### GIVEN RECORDS ###
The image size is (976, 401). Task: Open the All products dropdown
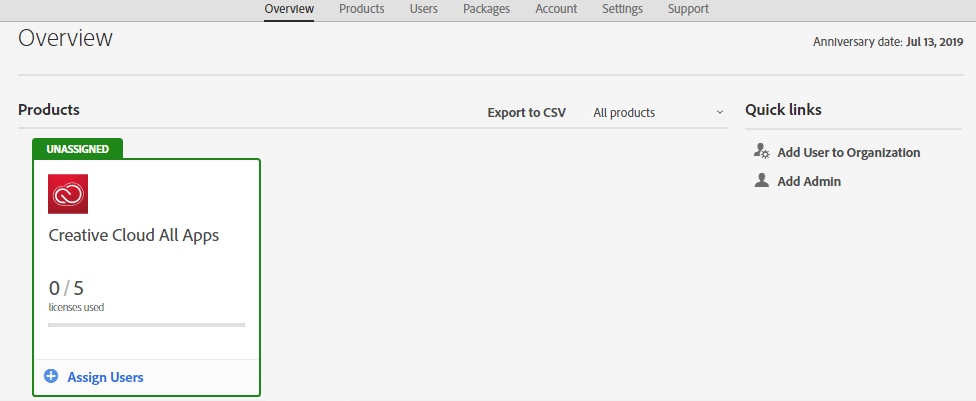tap(658, 113)
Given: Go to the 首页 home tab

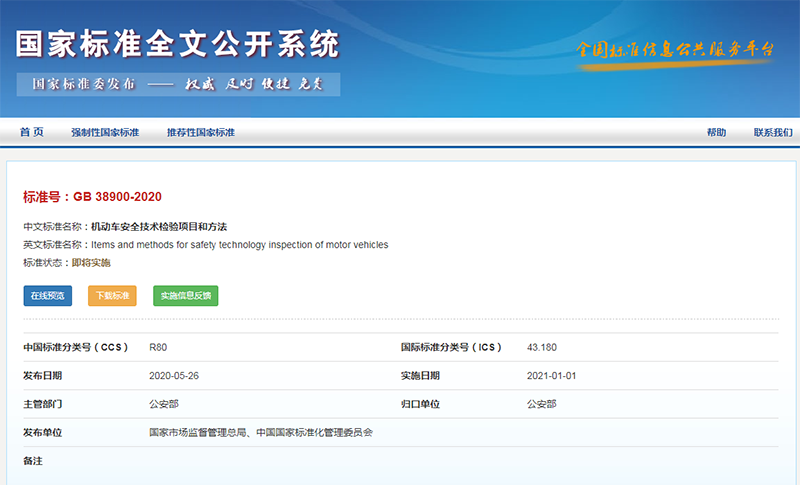Looking at the screenshot, I should pyautogui.click(x=32, y=133).
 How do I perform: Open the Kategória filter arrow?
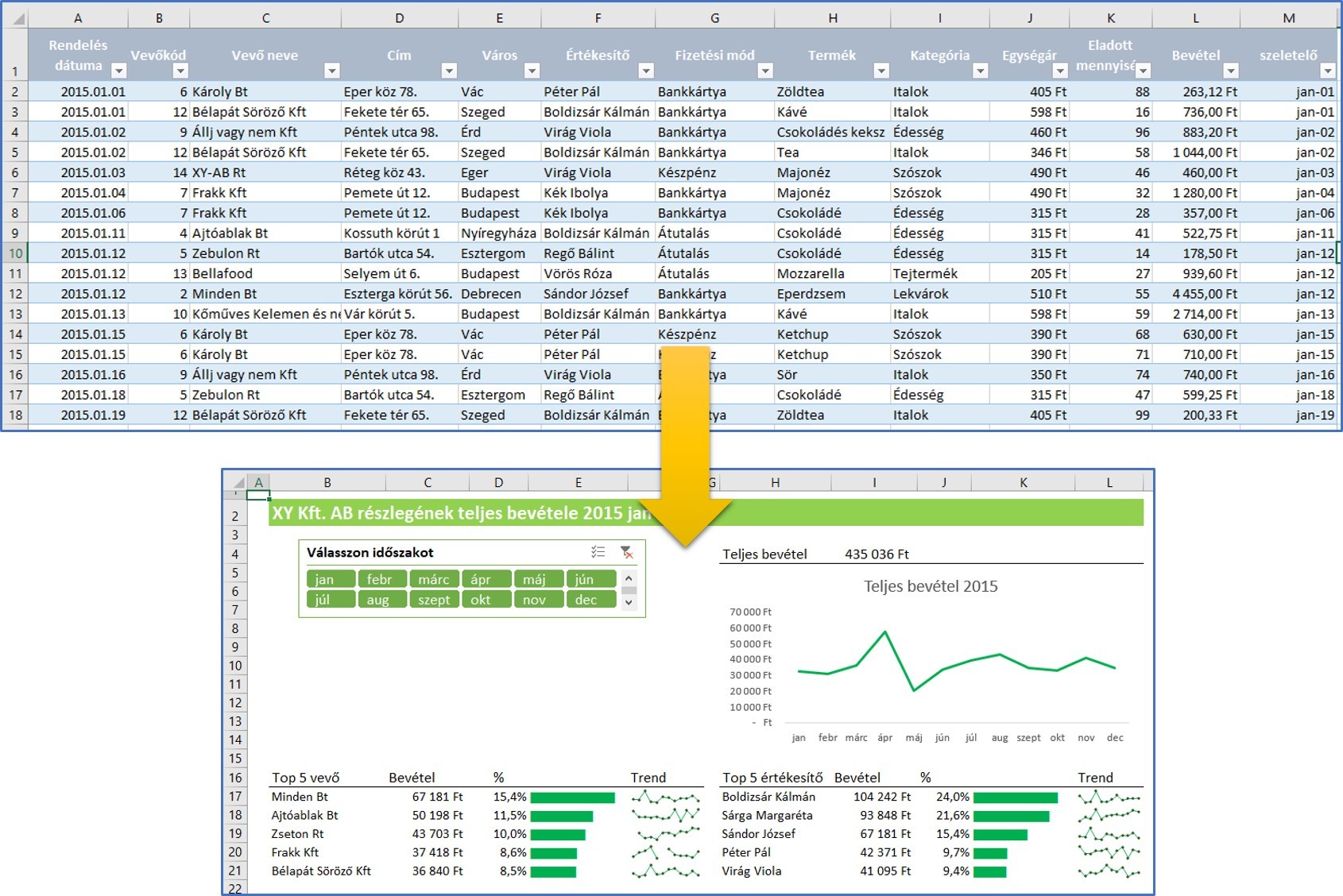(980, 71)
###
• _TASK GOAL_: Leave out every picture, and write out exactly the lines from the one with "Given: Go to the 首页 home tab" through the end of the records above, both ends included.

• _ANSWER FOR THE TASK_:
Given: Go to the 首页 home tab

Looking at the screenshot, I should pyautogui.click(x=32, y=133).
 How do I perform: Open the Kategória filter arrow?
(980, 71)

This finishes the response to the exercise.